Inside Tina docu-film: What Media’s Got to Do With it

Inside Tina docu-film: What Media’s Got to Do With it

FILMS
Yinka Olatunbosun
Tina, a 2021 American-British documentary film, directed by Dan Lindsay and T. J. Martin. Produced by Erwin Bach, it trails the life and career of rock and roll legend, Tina Turner and it is not the first documentary of her life. This version is particularly interesting because the focus is not just on a grass-to-grace story but on the trauma that trails the success story of a sexual violence survivor and the role that the media plays in building the box around a survivor, making freedom a mere wishful thinking.

By all means, Tina’s story is agonising and the 2021 documentary was consciously done not to retraumatise Tina. Though she is still the protagonist in the story with her husband Bach within earshot, Tina wasn’t made to recount the days she was beaten or raped by her husband and mentor, Ike Turner while her son was watching. All those gory episodes were played on audio with footages from the 1993 biopic, ‘What’s Love Got to do with it’ starring Angela Bassett as Tina.

Tina must have thought she had escaped the woes of her life when she left Ike Turner after 16 years of collaboration as performing artists in rock and roll. Tina was everything to Ike: a student, a wife, a babysitter, a lead vocalist, a sex slave. Tina felt a sense of loyalty to Ike who brought her to music. She was Anne-Mae Bullock with a raspy voice. Her stage persona was inimitable. Ike knew this and promptly gave her his last name which Tina cherished till today.

At the end of their tumultuous marriage in 1975, all Tina asked for was her name. Although she has no royalty from the body of work that produced some of the greatest rock and roll hits of the 60s and early 70s like River Deep Mountain High, Nutbush City Limits and Proud Mary, she left with her name and only 36 cents. Tina revealed that it was not easy to get that name but she got it anyway. She needed a new life and even though all the American recording companies rejected her music, she persevered. At last, she had to tell her story to People Magazine not because she craved public sympathy but so that the media would quit asking about Ike and whether they still talk and other awkward questions. Shortly after this story, precisely in 1982, she signed a deal with Capitol Records and her ground-breaking record Private Dancer was released which had the hit song, ‘What Love’s Got to do with it.’ The iconic image of Tina on the album cover drew media attention to her hot legs.

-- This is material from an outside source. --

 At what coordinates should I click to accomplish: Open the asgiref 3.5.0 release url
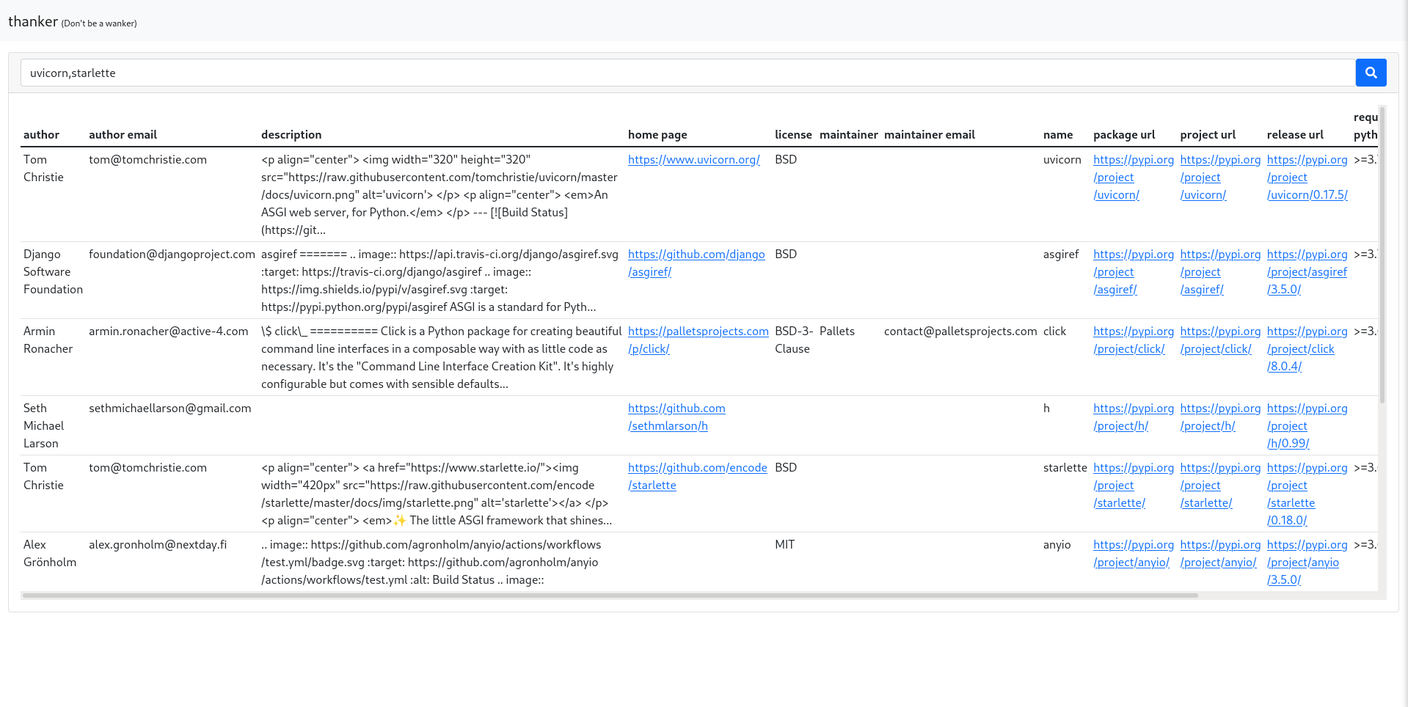(1307, 271)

‘What’s Love Got to do with it’ won the Grammy Award for Record of the Year, and it became her first and only No.1 on the Billboard Hot 100. At age 44, she was the oldest female solo artist to top the Hot 100. She set a then-Guinness World Record for the largest paying audience (180,000) for a solo performer with her Break Every Rule World Tour in 1988. But the media never stopped asking about Ike at every interview- an unnerving daylight nightmare. After the 1993 biopic, she told the press why she would not want to watch the movie. Even though Ike took to cocaine and alcoholism and eventually died, the media still questioned Tina about it. Ike and Tina Turner era was an indelible imprint in rock and roll history but does anyone still ask Diana Ross about the Supremes? Or Michael Jackson about The Jackson Five? The media felt Ike and Turner was ‘the story’ even as Tina continued to build an intimidating solo career, acquiring luxury properties and yes, finding love in the arms of Erwin Bach.

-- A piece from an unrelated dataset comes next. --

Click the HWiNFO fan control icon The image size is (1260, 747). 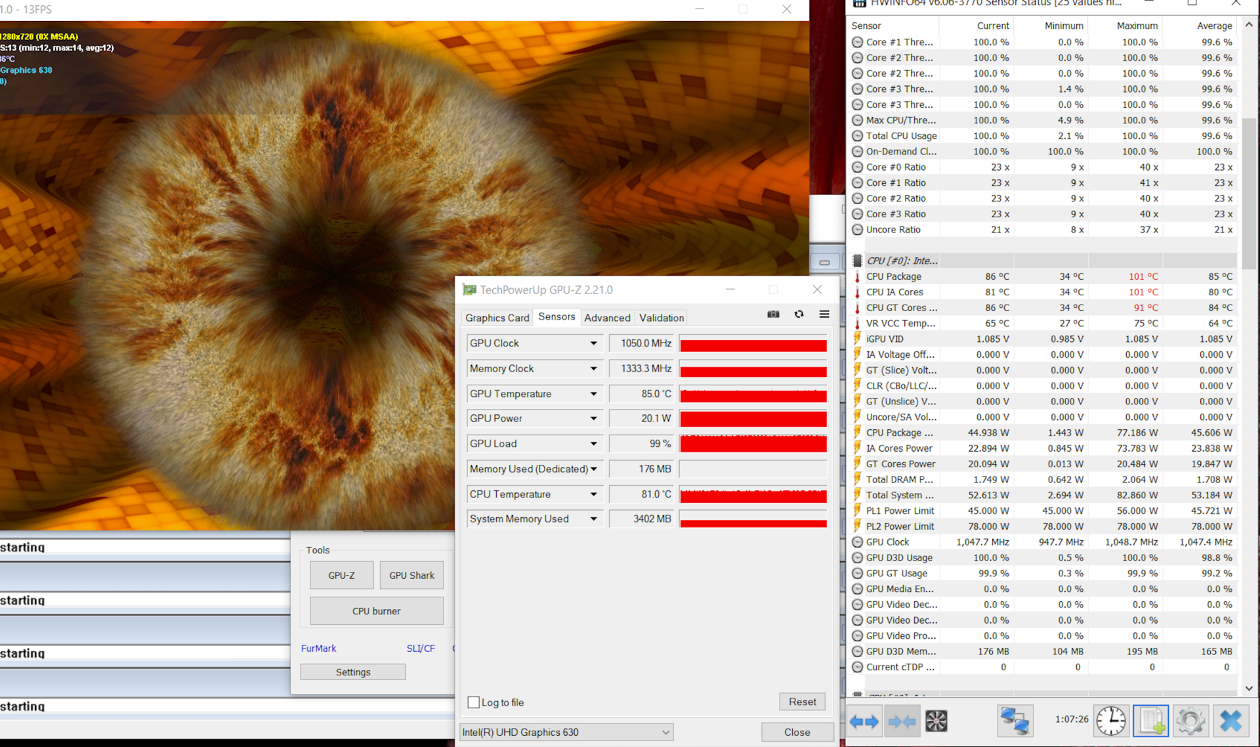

Even as she was enlisted for the Rock and Roll Hall of Fame in 2021, there was an argument as to whether she would be accorded the honour as Tina Turner or alongside Ike Turner. As the first woman of colour to break into the rock music industry, Tina’s commercial success cannot be watered down by always tying the name Ike to every honour that she deserves. While Tina was belting, dancing and sweating in heels, her ex-husband was controlling the whole spectacle and the business of music. Would Tina ever forgive the media for making her life all about Ike? Time will tell.

This documentary film ‘Tina’ which had its world premiere at the Berlin International Film Festival on March 2, 2021 features Angela Bassett, Oprah Winfrey, Kurt Loder, Katori Hall, Erwin Bach, Carl Arrington, Jimmy Thomas, Le’Juene Fletcher, Rhonda Graam, Roger Davies and Terry Britten.[2] The film drew 1.1 million viewers and it is regarded as the best ratings for an HBO documentary since Leaving Neverland (2019), which had 1.3 million viewers tune into part one.